The thinly disguised commercials such as the "sponsor message" from Procter & Gamble—aimed straight at NPR’s rapidly aging audience with aching hands and feet—are now the focus of the new Federal Communications Commission chairman, Brendan Carr, who may have found the powerful news giant’s Achilles' heel. Carr has now launched an investigation into whether the news nonprofit’s "sponsor messages" have violated federal rules that prohibit taxpayer-funded radio stations from "airing commercials or other promotional announcements on behalf of for-profit entities."
NPR—whose $100 million sponsorship haul in 2023 came from around 450 corporate sponsors—has been criticized for decades by conservatives who object to an overtly liberal news outlet with enormous reach receiving taxpayer dollars.
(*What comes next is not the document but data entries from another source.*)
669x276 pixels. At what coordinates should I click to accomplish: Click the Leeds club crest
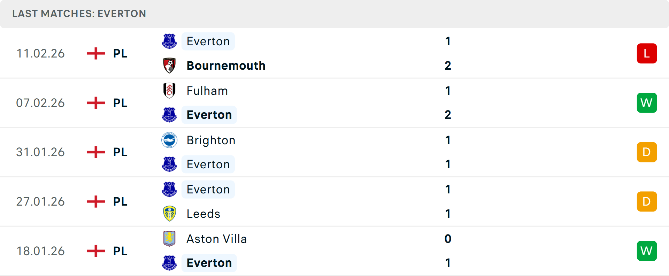coord(170,214)
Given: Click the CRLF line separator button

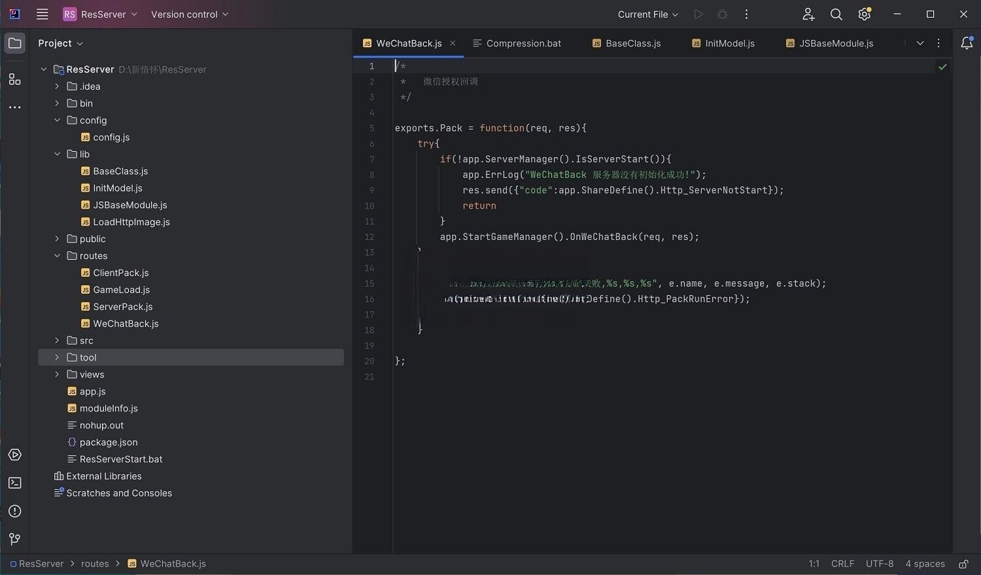Looking at the screenshot, I should pyautogui.click(x=842, y=564).
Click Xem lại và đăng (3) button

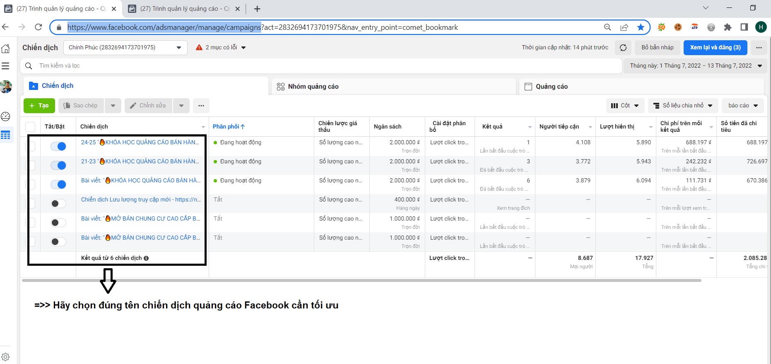(715, 48)
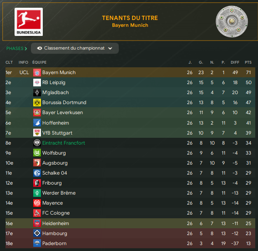
Task: Sort table by DIFF column header
Action: [235, 62]
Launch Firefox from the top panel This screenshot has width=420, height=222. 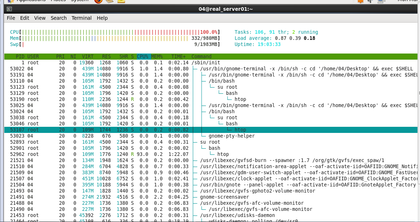[98, 1]
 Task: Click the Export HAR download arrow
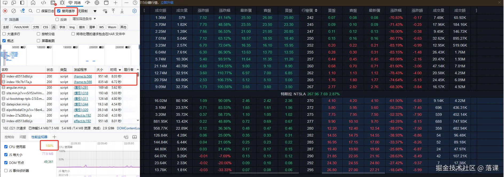click(x=122, y=11)
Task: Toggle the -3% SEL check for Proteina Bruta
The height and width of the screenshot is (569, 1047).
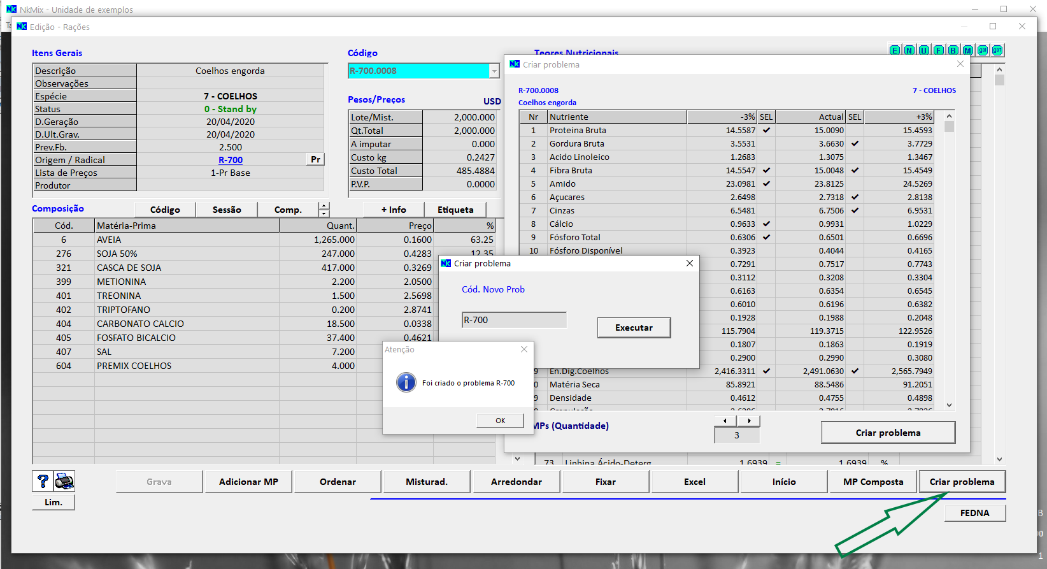Action: coord(766,130)
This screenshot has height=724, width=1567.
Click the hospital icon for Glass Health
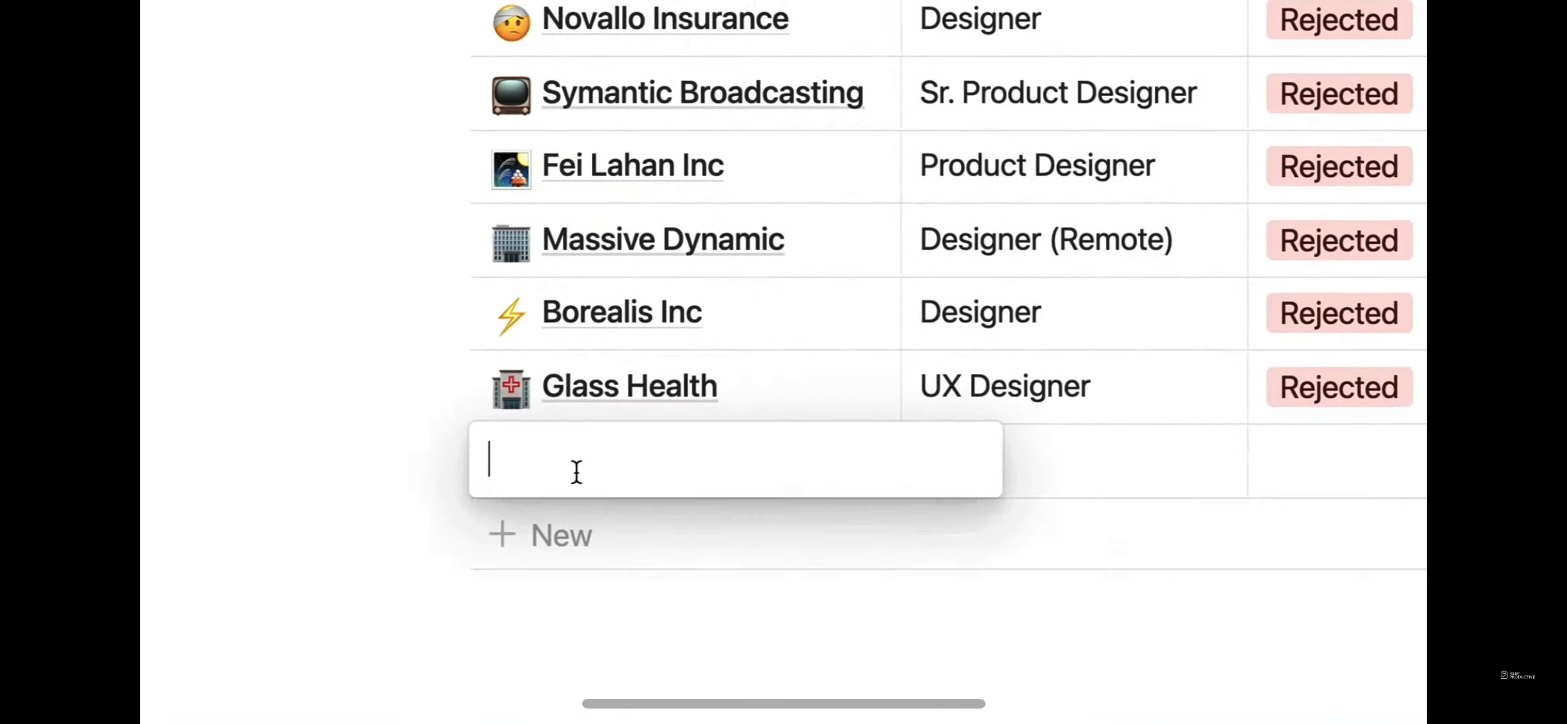pyautogui.click(x=511, y=389)
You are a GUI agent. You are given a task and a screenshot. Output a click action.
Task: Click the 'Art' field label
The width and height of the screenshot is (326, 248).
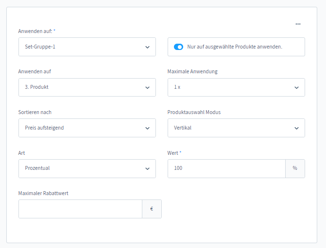[21, 153]
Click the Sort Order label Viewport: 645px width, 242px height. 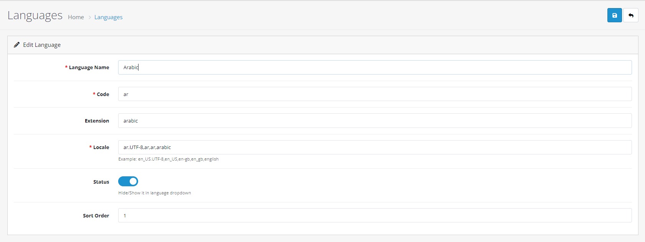(x=96, y=216)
"I am concerned that NPR and PBS broadcasts could be violating federal law," wrote Carr, a longtime commissioner of the FCC who is also backing similar probes of CBS, NBC, and ABC for allegations that their news coverage improperly favored Kamala Harris despite getting access to lucrative public airwaves. Regarding NPR, Carr took issue with providing the organization with taxpayer money, which, while dwarfed by sponsorship revenue, is believed to be essential to NPR’s operations. NPR airing advertisements for for-profit companies "would further undermine any case for continuing to fund NPR and PBS with taxpayer dollars," Carr said.